Через пять дней Карл Десятый под давлением оппозиции и народа отрёкся от престола. На этом правление династии французских Бурбонов завершилось. Навсегда.
Лабурдоннэ вместе с другими членами правительства Полиньяка арестовали. Он так никогда и не узнал, что природу восстания, в общем-то, угадал верно. Однако даже проницательный министр не мог представить всей правды…
ГЛАВА ЧЕТВЁРТАЯ
Непризнанный художник — человек озлобленный…
Мечта заявить о себе на творческой ниве не сбылась. Общество равнодушно к его искусству. Миру не нужны выстраданные им картины, книги, симфонии. Взлёты ума, порывы вдохновения, душевные муки, бессонные ночи всё, всё брошено на алтарь Минер вы [15]. И всё втуне.
Неутолённая жажда признания выжигает душу дотла. А где-то рядом аплодируют чьей-то музыке, зачитываются не твоими книгами, восхищаются чужими полотнами… Сознавать это невыносимо.
Кого винить? Кому мстить?
Роман Прокофьевич Звездилов принялся рисовать лет в пятнадцать. А уже в шестнадцать — погиб. В роли губителей выступили родные мать с отцом, сестра, дворня и ближние соседи, наезжавшие в хлебосольное имение Звездиловых. Все в один голос (кто искренне, кто снисходительно) хвалили работы отрока, рисовавшего взахлёб. Наслушавшись комплиментов, юный Роман твёрдо решил, что он — талант и что искусство — его призвание, о чём и сообщил родителям в самых восторженных выражениях.
Те, впрочем, смотрели на жизнь более трезво. Сына определили на правовой факультет университета, а после учёбы пристроили в крупную нотариальную контору. Годы юридической службы Звездилов потом вспоминал как затянувшийся дурной сон — тоскливый и бессмысленный.
Рисовать приходилось исключительно вечерненочной порою. Тем не менее страсть к искусству никуда не делась, напротив, с годами она становилась только сильнее. Горько думалось, что присутствие, посетители и документы крадут время, которое можно было бы посвятить живописи. И так сладко мечталось, что придёт день, когда с утра, напившись кофе, он вместо опостылевшей конторы твердым шагом устремится в собственную мастерскую — творить…
Между делом Роман Прокофьевич женился. Избранницей стала девушка, которая на званом вечере, заикаясь от волнения, похвалила вдохновенный рисунок, оставленный молодым человеком в её альбоме. Звездилов решил, что нашёл родственную душу, и без колебаний сделал предложение. Правда, следом выяснилось, что девушка вообще заикается. Но слово уже было дано…
Родители ушли в один год — друг за другом. Роман Прокофьевич унаследовал недурное имение, приличный счёт в банке и наконец-то расстался со службой.
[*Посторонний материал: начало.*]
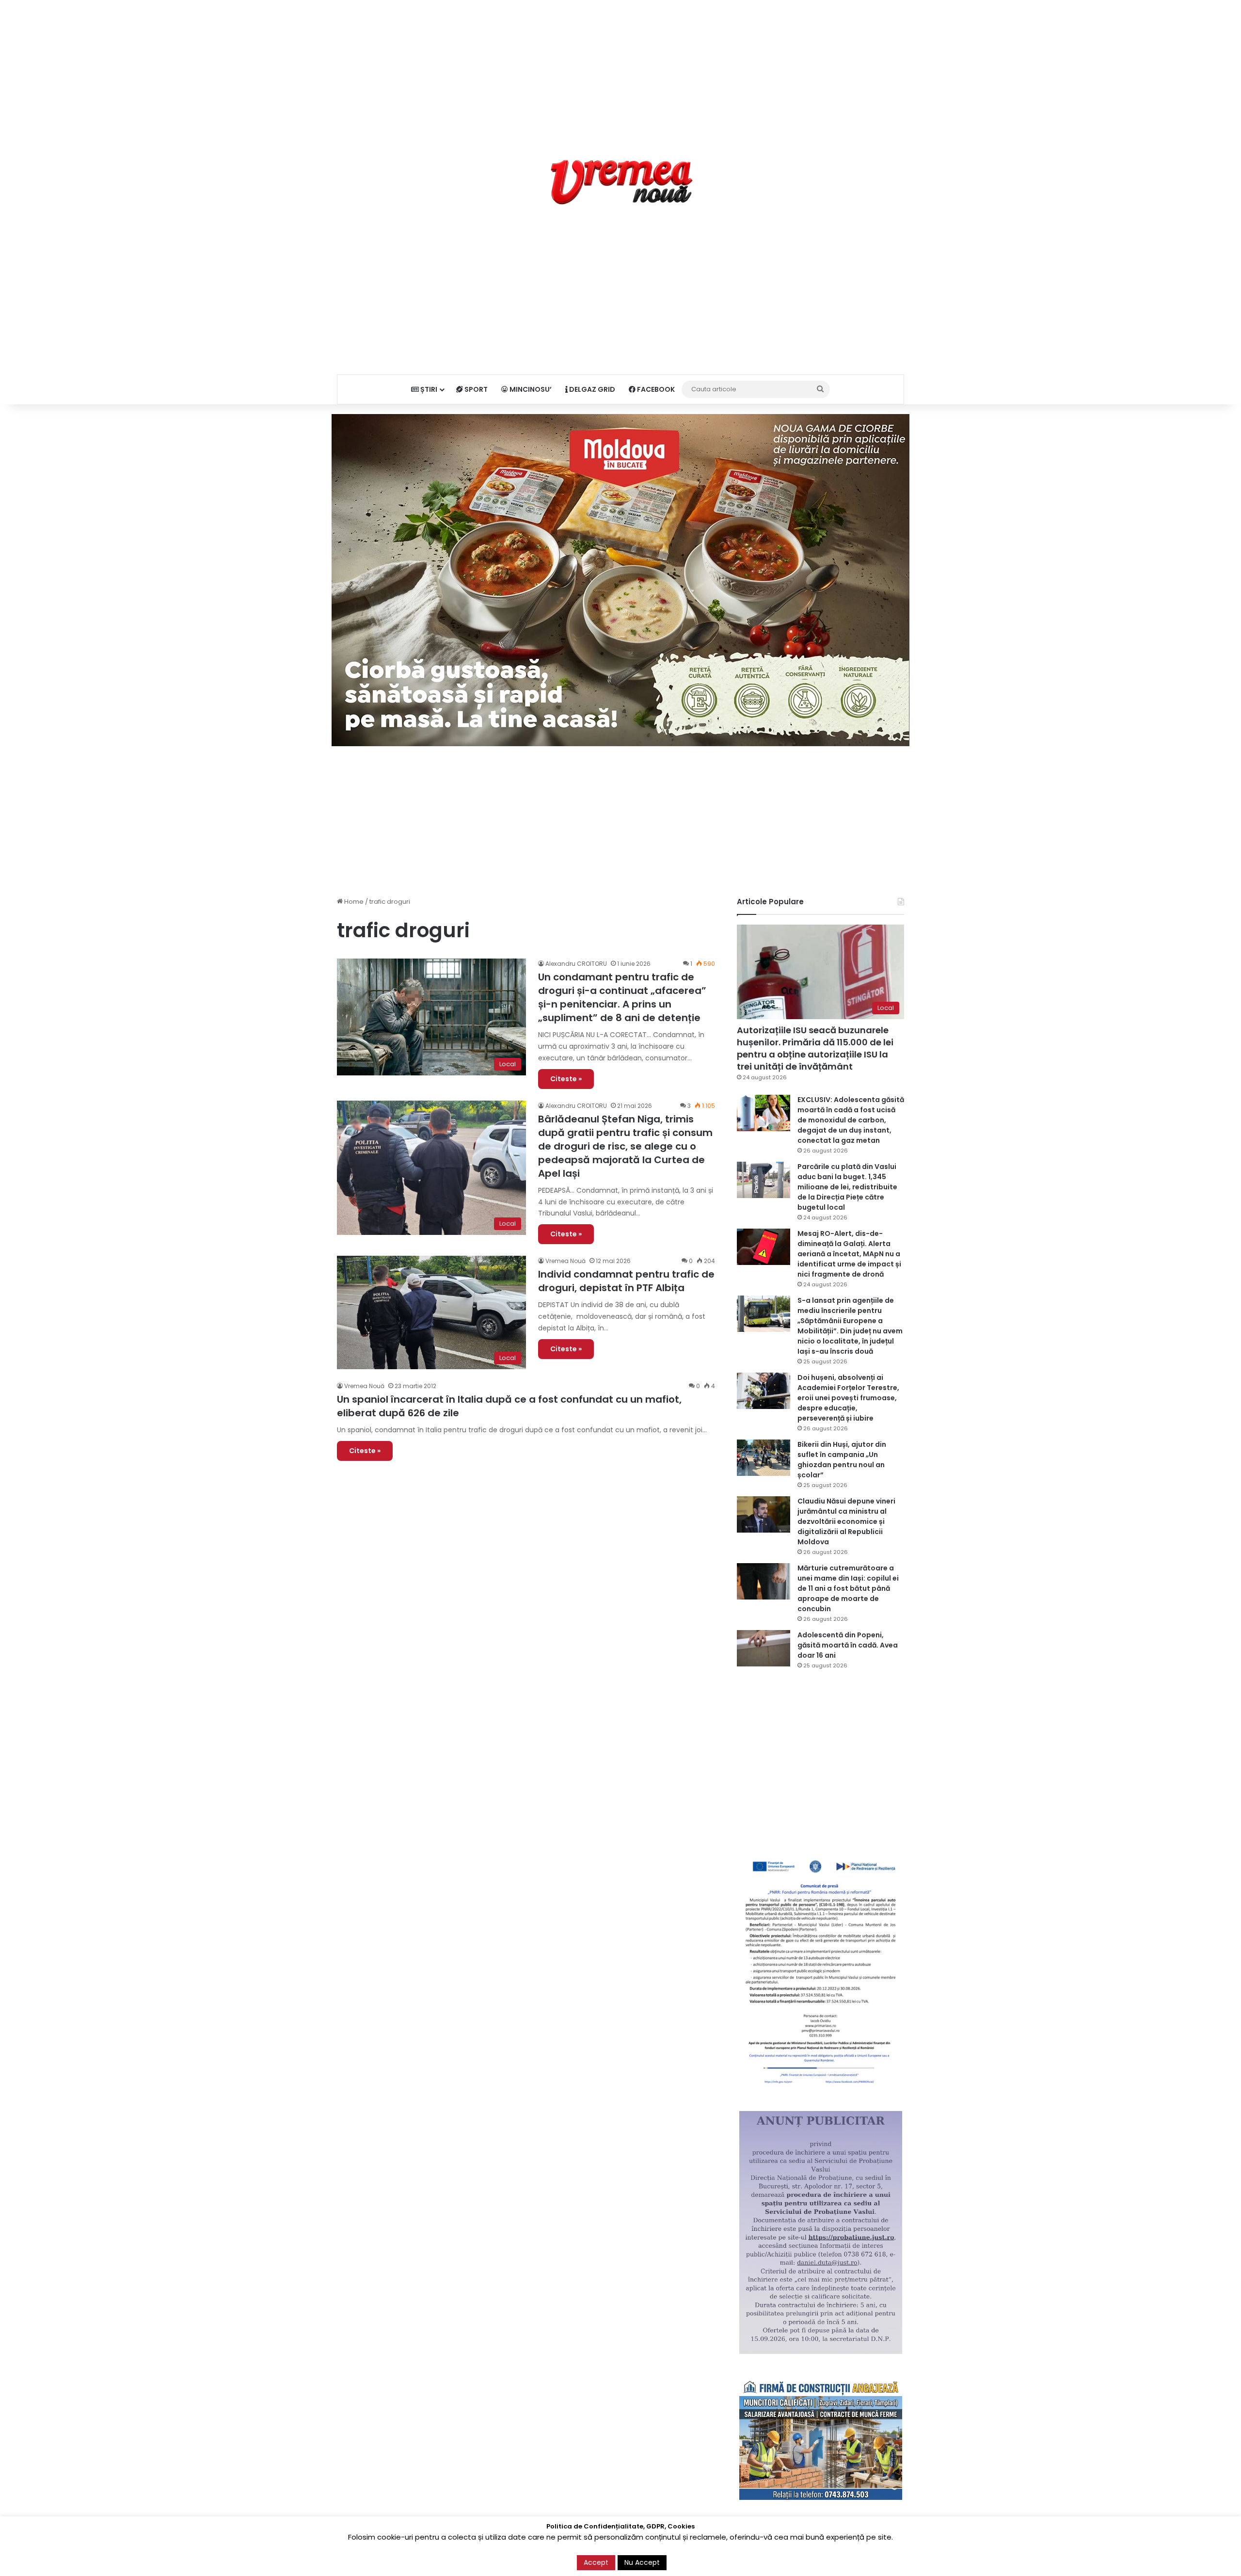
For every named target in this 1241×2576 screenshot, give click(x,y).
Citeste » (566, 1079)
Теперь ничто не мешало отдаться живописи. И он ей отдался со всем нерастраченным творческим пылом. В уездной лавке, торгующей предметами искусства, до сих пор бережно хранят легенду о покупателе, который однажды возник на пороге и, пылко сверкая очами, смёл весь наличный запас кистей и красок, не забыв при этом про карандаши, альбомы и мольберт. Погрузил покупки в экипаж и с криком: "Трогай!" унёсся в цветущую весеннюю даль. (По другой версии, в заснеженную зимнюю.)